14. BÖLÜM

185 7 26
                                    


14. BÖLÜM

Belki de sevmiyorlar, insanım?

Biz sustukça seslerini yükseltiyorlar.
Biz gizlendikçe ışıkları bize tutuyorlar.
Biz sevmedikçe onlar seviyorlar ama biz sevdikçe onlar sevmiyorlar.
Biz yalnız kalmak istedikçe içimize sokuluyorlar, tek başımızayken bile yalnız kalamıyoruz.

Belki de sevmiyorlar, insanım?
Artık susabilmemizi.
Artık gizlenebilmemizi.
Artık sevmeyişimizi.
Artık sadece yalnız kalmak istiyor oluşumuzu.
Artık sadece dünyanın artığı oluşumuzu.

Belli ki sevmiyorlar, insanım.

aysar: Günaydın.

pearlinhell: gün aydı mı gerçekten

Bilmem.

Senin için aydı mı?

güneş benim için doğmuyor

ben güne ayak uydurmak zorundayım

Haklısın.

Bu aralar bütün insanlar çok haklı.

bu ne demek

Çok şey biliyorlar.

Bazen de çok az.

Bir şeylere fazla gelirken başka şeylere eksik geliyorlar.

her insan birer çelişki

Bu dediğini içimden tekrar ettim.

Yine haklısın.

haklıyımdır

ama bu bir işe yaramadı

Telefonu çantama geri koyduğumdan beri kitap okumaya çalışıyordum.
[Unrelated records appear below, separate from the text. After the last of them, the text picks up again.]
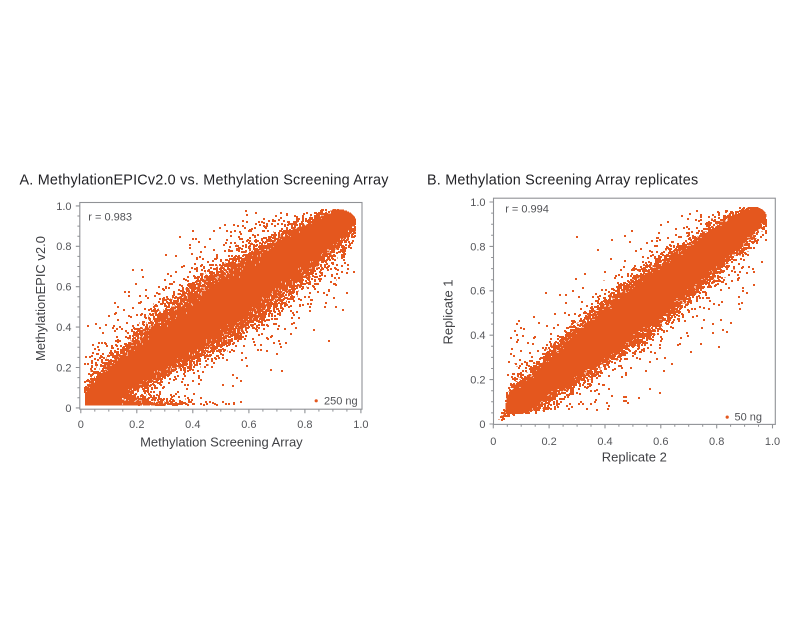 The height and width of the screenshot is (640, 800). Describe the element at coordinates (222, 442) in the screenshot. I see `svg-text: Methylation Screening Array` at that location.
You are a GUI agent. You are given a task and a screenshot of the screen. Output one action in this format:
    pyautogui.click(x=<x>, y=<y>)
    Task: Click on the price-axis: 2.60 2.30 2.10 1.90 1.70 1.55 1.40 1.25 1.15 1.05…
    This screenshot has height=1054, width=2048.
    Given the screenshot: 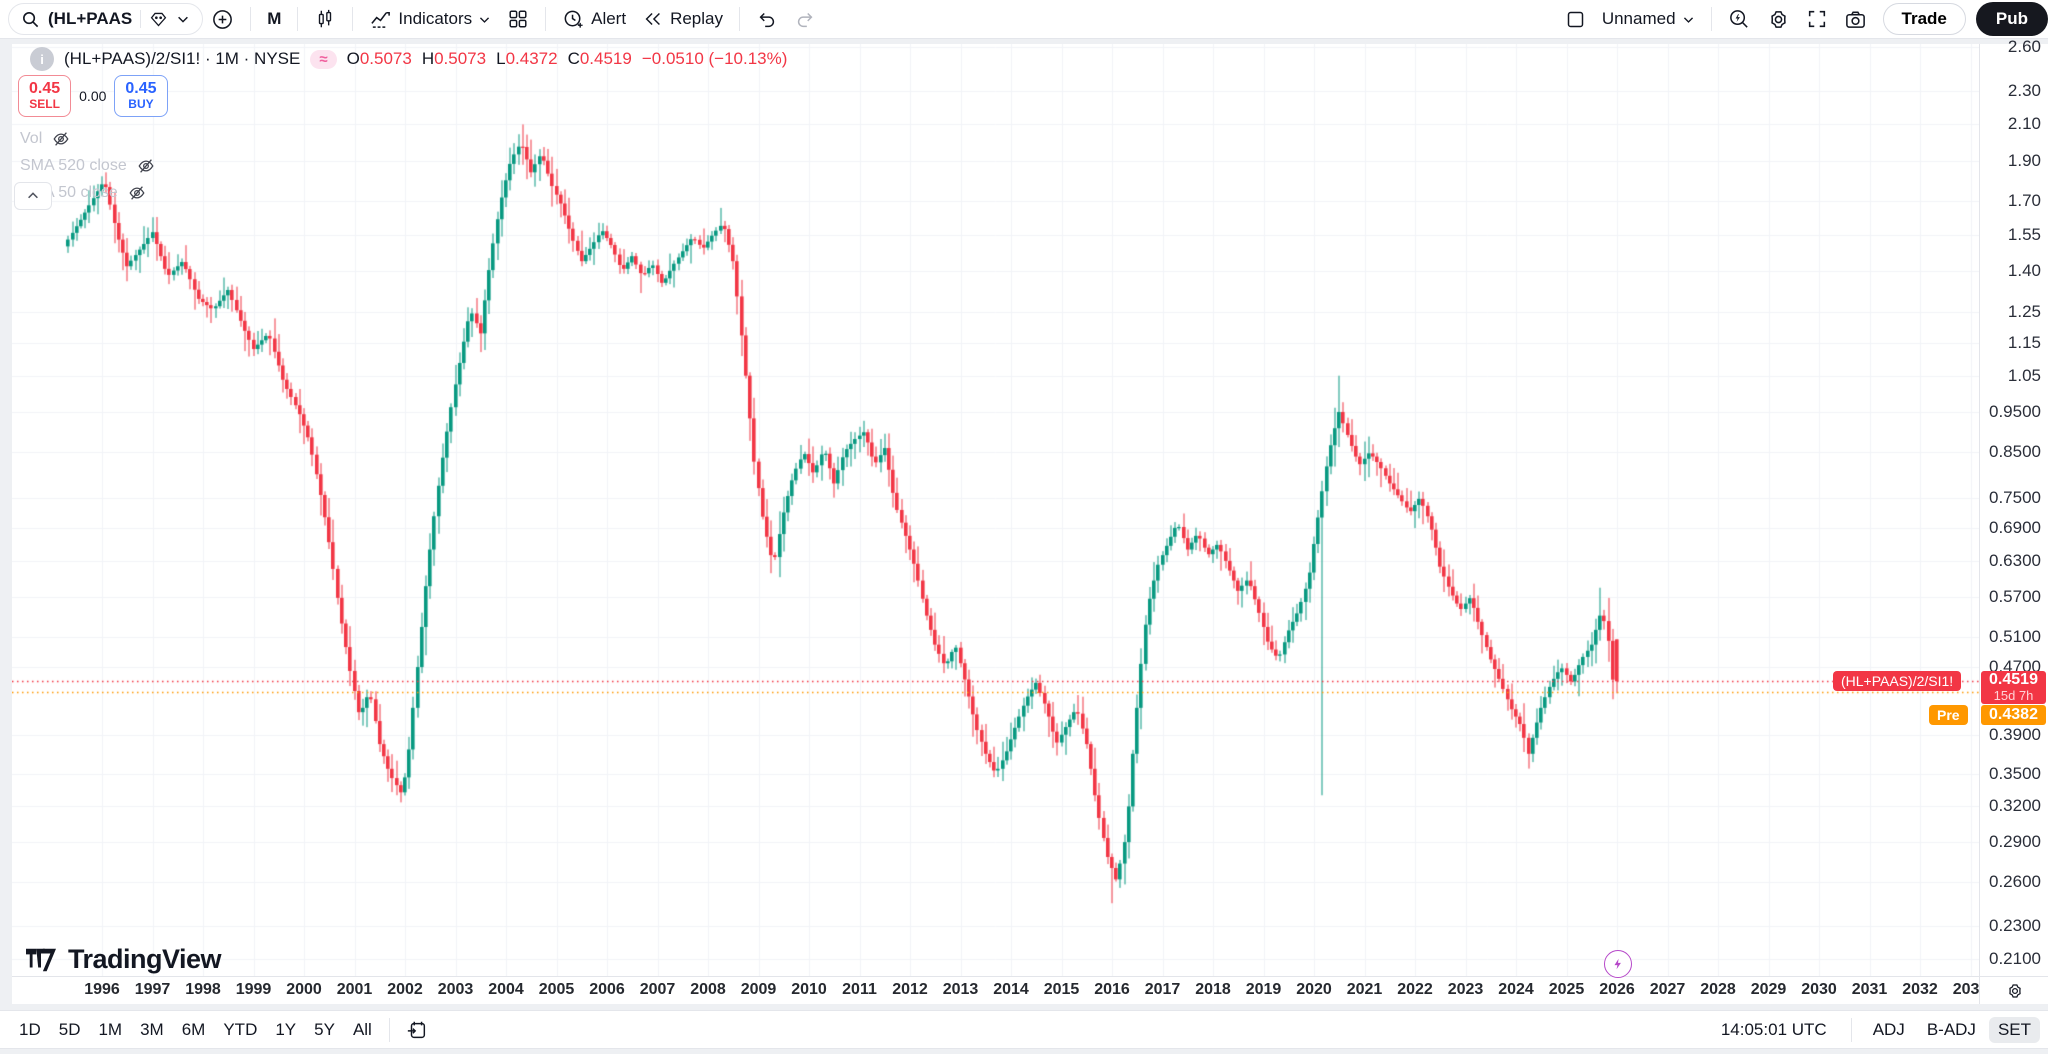 What is the action you would take?
    pyautogui.click(x=2014, y=506)
    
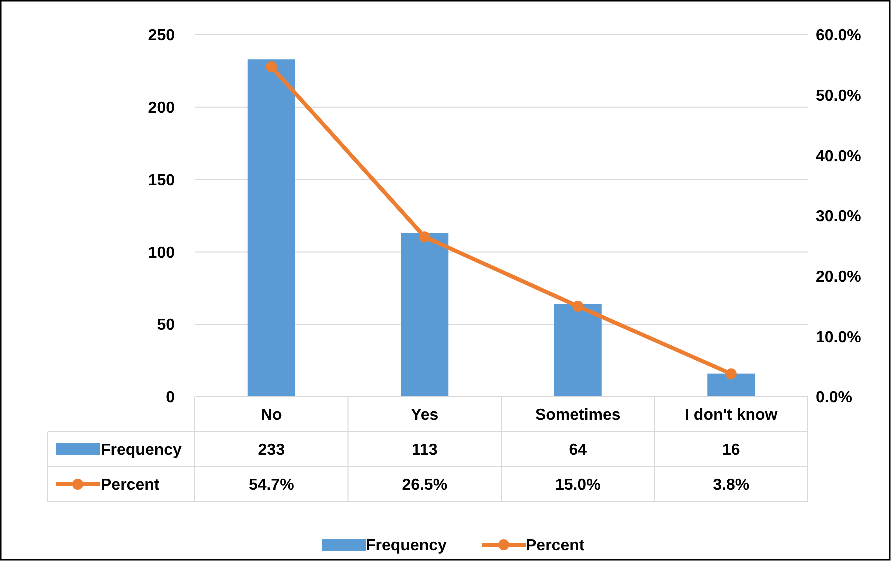 The width and height of the screenshot is (891, 561). What do you see at coordinates (556, 546) in the screenshot?
I see `text: Percent` at bounding box center [556, 546].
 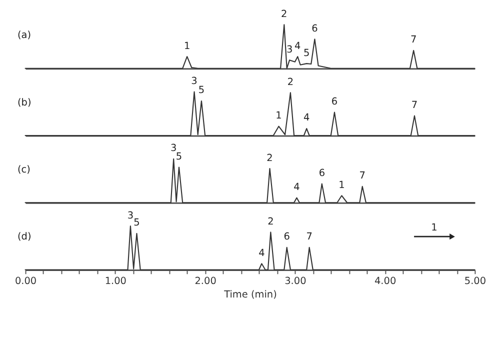 What do you see at coordinates (295, 282) in the screenshot?
I see `x-tick-label: 3.00` at bounding box center [295, 282].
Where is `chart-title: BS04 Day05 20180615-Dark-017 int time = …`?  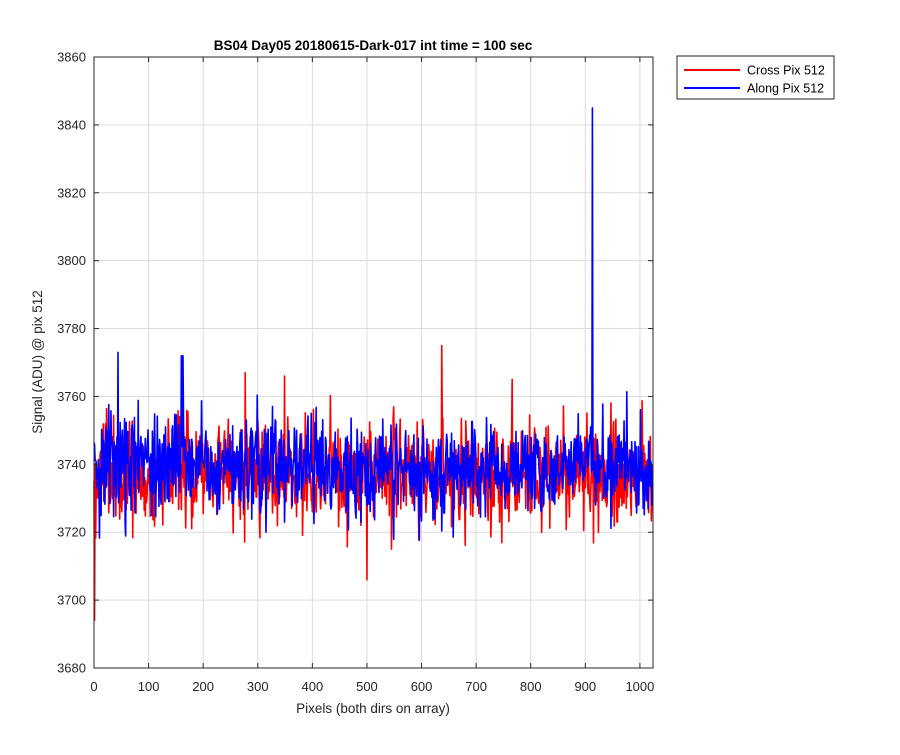 chart-title: BS04 Day05 20180615-Dark-017 int time = … is located at coordinates (374, 46).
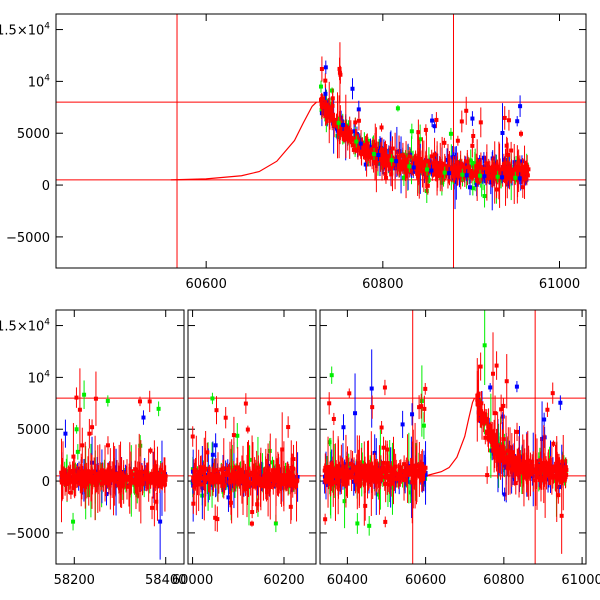 This screenshot has width=600, height=600. I want to click on y-tick-label: −5000, so click(28, 238).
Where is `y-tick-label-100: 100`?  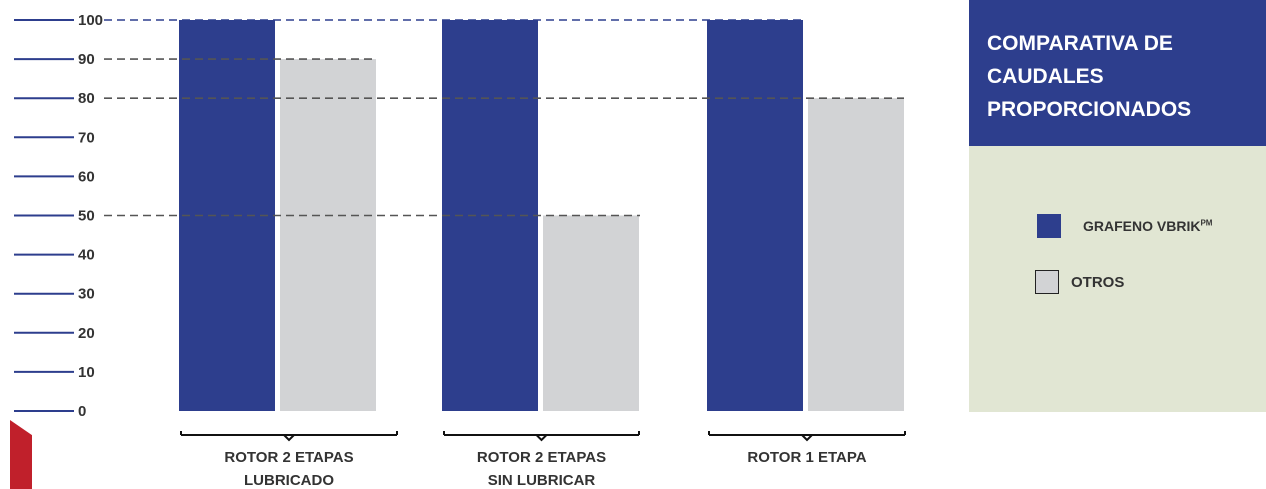 y-tick-label-100: 100 is located at coordinates (90, 20).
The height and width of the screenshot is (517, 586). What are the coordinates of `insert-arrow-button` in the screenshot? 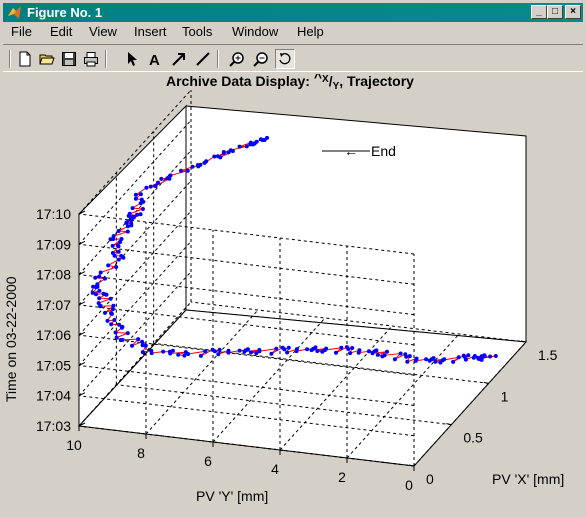 It's located at (179, 59).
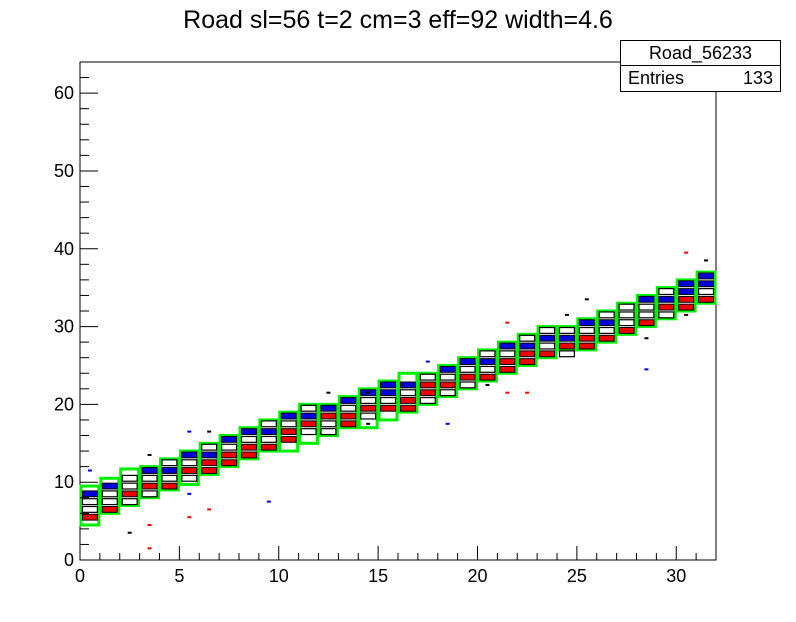  What do you see at coordinates (80, 576) in the screenshot?
I see `x-tick-label: 0` at bounding box center [80, 576].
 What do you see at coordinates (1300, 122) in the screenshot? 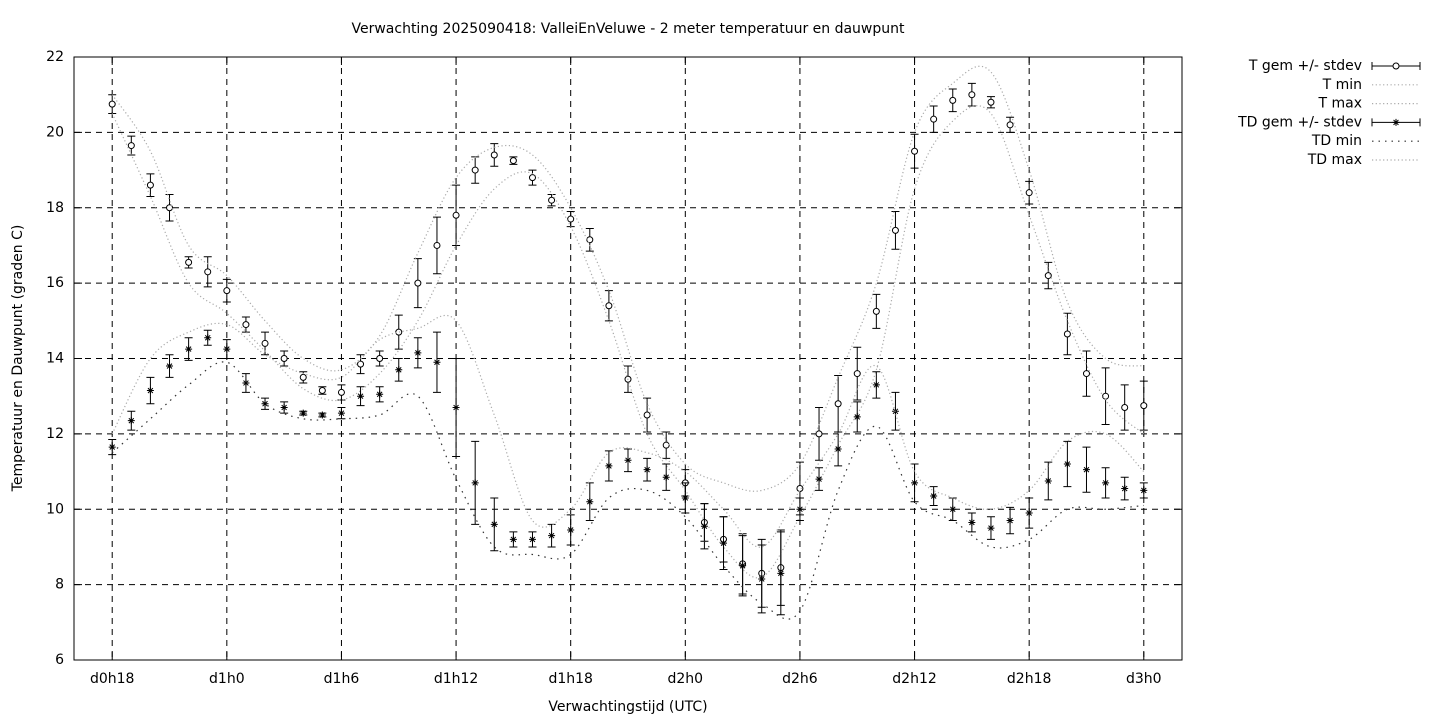
I see `legend-label: TD gem +/- stdev` at bounding box center [1300, 122].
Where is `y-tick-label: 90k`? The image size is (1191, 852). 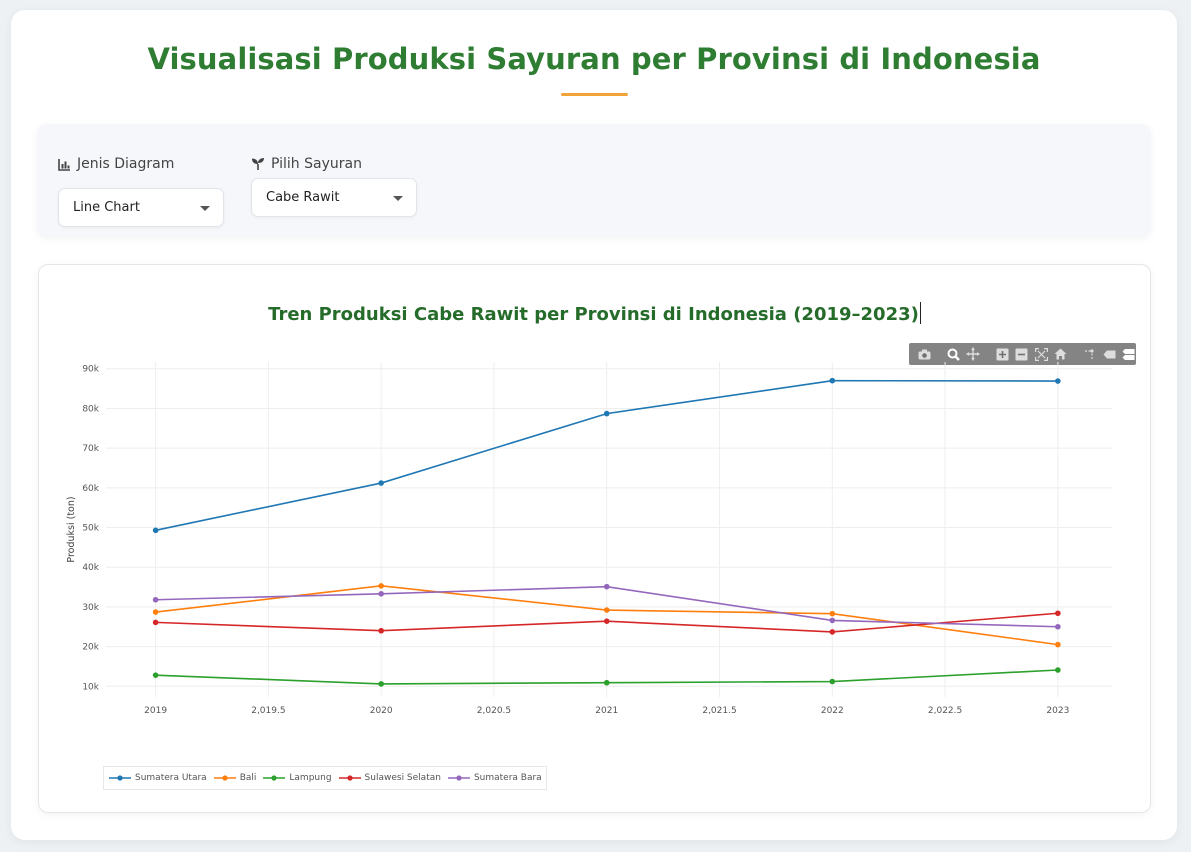 y-tick-label: 90k is located at coordinates (90, 370).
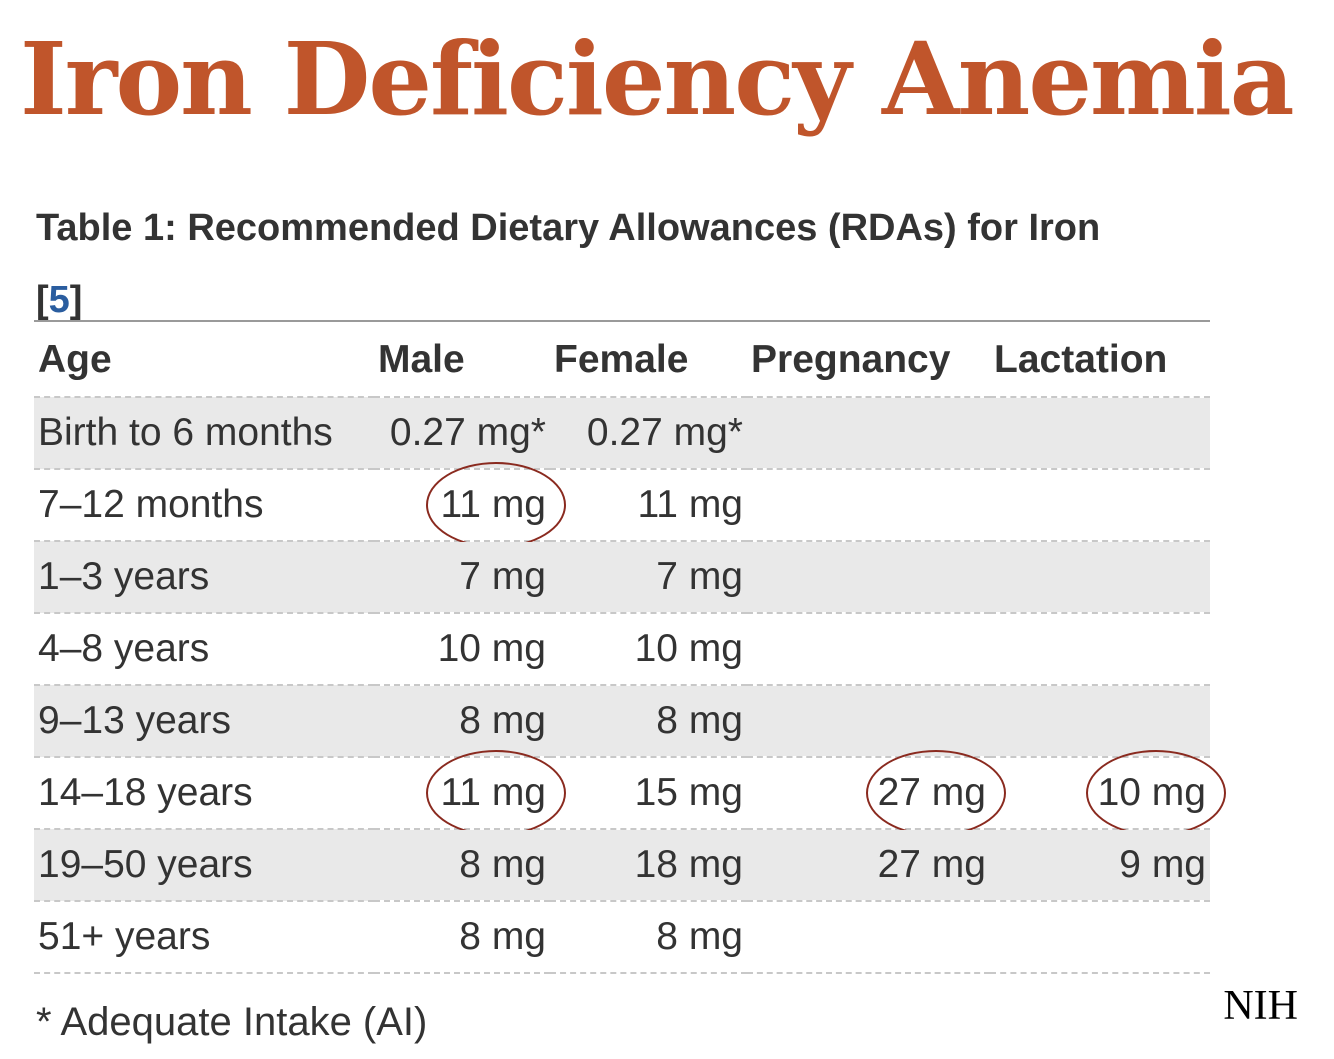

Evet, doğru düzgün okuyamıyordum bile çünkü insanların bakışları beni hiç bu kadar rahatsız etmemişti. Kitabı ellerimle tutmak zorunda olduğum için bile yargılanacaktım neredeyse. Daha az önce yanıma oturan bir anne, çocuğu ellerimi izliyor diye onu da alıp yanımdan kalkmıştı. Bu bana komik gelmişti ama bir o kadar da rahatsız edici. O zaman buna trajikomik denebilirdi. Karşımda oturan kadın gözlerini bir saniye bile ellerimden ayırmamıştı. Bakışlarındaki onaylamazlık neredeyse derimi yüzüyordu. Normal şartlarda telefonla ilgileniyor olsam o onaylamaz bakışları yararlı bir şey yapmadığım için olacaktı ama şu anda kitap okumaya çalışmamın bir önemi yoktu. Çünkü ben kendi ellerimi ya rendeden geçirmiş ya da deterjanla yakmış bir İNTİHARA MEYİLLİYDİM! O metrodaki bütün insanların böyle düşünmediğine kimse beni inandıramazdı. Öyleyse bile, o zaman o hayra bakmayan gözleri neden hep ellerimin üzerinde? Ben bunu isteyerek yapmamıştım. Hayatımdaki hiçbir şeyi isteyerek yapmamıştım.

Bilerek yapmıyorum. İnanın... bilerek yapmıyorum!

"Shakespearella," Akay'ın sesini duyduğumda sinirden dolan gözlerimi kırpıştırıp yaşlardan kurtuldum. Bir anda içimdeki ateşi o mavi gözleriyle söndürebilmişti. Beni kendine çevirmesinden ilk defa minnet duymuştum. Bu yüzden gözleri ellerime kaysa da sinirlenmeden sakin kalabildim.